Introduction
Let's learn together what shutter speed is in photography and how to set it to achieve either perfectly sharp images or artistic motion blur. Every photo needs its ideal exposure time; let's find out which one!
What Is the Shutter Speed?
In photography, there are two parameters that affect you photos the most: exposure time and lens aperture. In this article, we'll focus on shutter speed, explainig in easy words what happens after you press the shutter button.
Every camera has a sensor that captures light. Today it's almost always digital, but it can also be a film. When we take a photograph, we expose the sensor to light; the sensor is then impressed, which simply means it records the amount of light that hits it.
Forgive the oversimplification, but imagine the sensor as a collection of tiny buckets, technically called photodiodes, being filled by a shower of sand. The longer these buckets remain under the flow of sand, the more they fill up, eventually to the point of overflowing.
In the same way, each individual photodiode, or each pixel on the sensor, can fill up with light. To get a photo, you have to let light pass through for long enough to fill the photodiodes to a measurable level, but not so much as to fill them completely, otherwise the photo would turn out completely white.
Beneath you can see an example, deliberately in low resolution, to better understand. Darker pixels have received less light, while brighter pixels have received more.
To control how long light is allowed to pass through, traditional cameras use a mechanism that opens and closes called the shutter. Smartphones, on the other hand, don't have any mechanism; the sensor itself resets its values and turns on and off for a precise amount of time.

* **DIRECTIONS FOR THIS TASK**
Print the part of the shutter speed article starting at "In photography, there" and ending at "the shutter button.", word for word.

* **DATA EXCERPT**
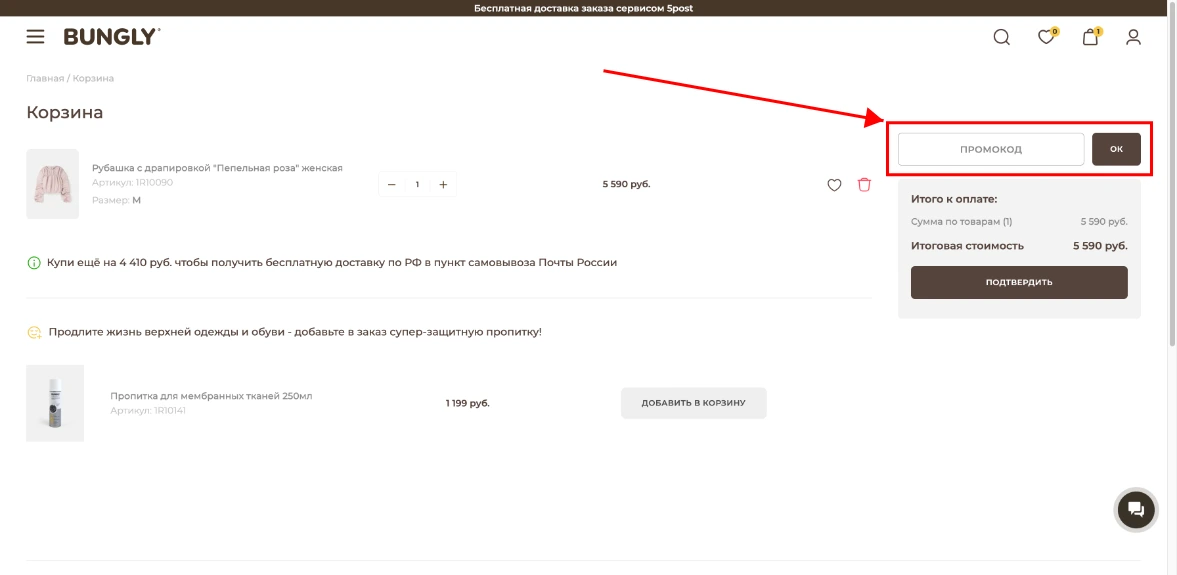
Task: Add shirt to wishlist with heart icon
Action: point(834,185)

* **ANSWER BELOW**
In photography, there are two parameters that affect you photos the most: exposure time and lens aperture. In this article, we'll focus on shutter speed, explainig in easy words what happens after you press the shutter button.